Thought Leadership

How old is your car?

By Colin Walls

My car seems quite new [to me]. And yet I realized that, since it is 6 years old with 85,000 miles on the clock, nobody else would think in those terms. I did a little research and discovered that the average age of a car on the road in the UK is a bit over 7 years; in the US it is over 11 years!

So, by some measures, my car is not so old, but there is more to it than this …

I had not owned a car for about 25 years. For some of that time, we just ran one car [my wife’s]. Then I got a company car. A company car sounds very nice – someone else paying all the bills and sorting tax, insurance and all the boring stuff. However, I gradually came to understand the high price that I was paying: the tax on company cars in the UK is astronomic. I realized that I would save a lot of money if I took my employer’s monthly car allowance, which is just taxed as income, and ran my own car. I have a spreadsheet that illustrates that this was a very wise decision.

The car was the first new vehicle that I had ever owned personally. I went out to purchase it with very little knowledge [and not much interest] – just a broad idea of what I wanted the car to do for me. I made a good choice, as I still like the car 6 years on and, if I needed to replace it, would simply buy another one the same.

This brings us back to the age thing. Having not owned a car for so long and having no vehicle lifetime expectations, I had no concept of a car’s age. As long as it works OK and is not falling to pieces, what is the problem?

The fact is that the average age of cars is steadily increasing.
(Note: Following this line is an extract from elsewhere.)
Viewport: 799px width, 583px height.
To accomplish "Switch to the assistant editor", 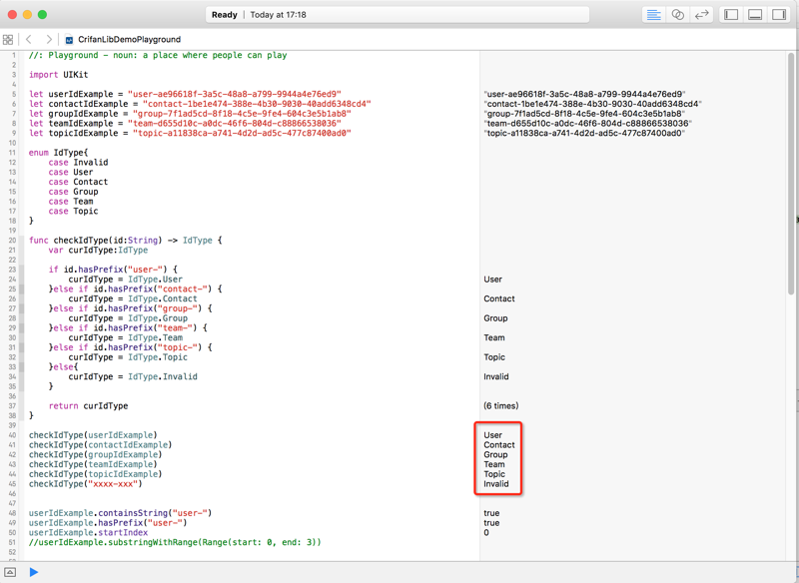I will point(677,15).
The reasons, apart from the economic climate, are simply that cars are built to last. The engines etc. are incredibly reliable. My wife’s car, for example, needs a service every 2 years! The bodywork is also more resilient to the ravages of age – i.e. corrosion. Although most of us cannot afford cars with aluminum or galvanized steel bodies, the treatment that modern cars get ensures that “rust buckets” are becoming a rare sight.
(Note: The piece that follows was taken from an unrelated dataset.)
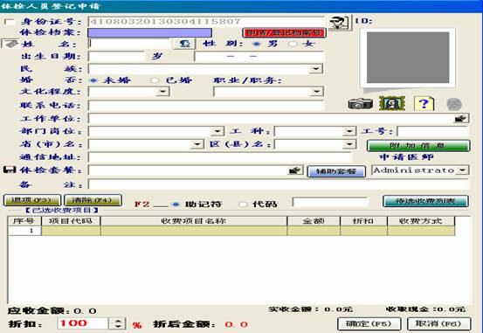This screenshot has width=483, height=333.
Task: Click the fingerprint icon
Action: coord(454,104)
In the UK, cars are required to undergo a road-worthiness test [called the MOT Test] every year, once the vehicle is 3 years old. So, my car is about to have its fourth test and I am quite relaxed. Some years ago, I recall my wife had a similarly aged car that needed quite a lot of welding to get it into a MOT passing state. It seems that those days are past.

It is common to hear people talking wistfully about a time in the past when things were made properly. For some products, I think that is fair. But for cars, not so much.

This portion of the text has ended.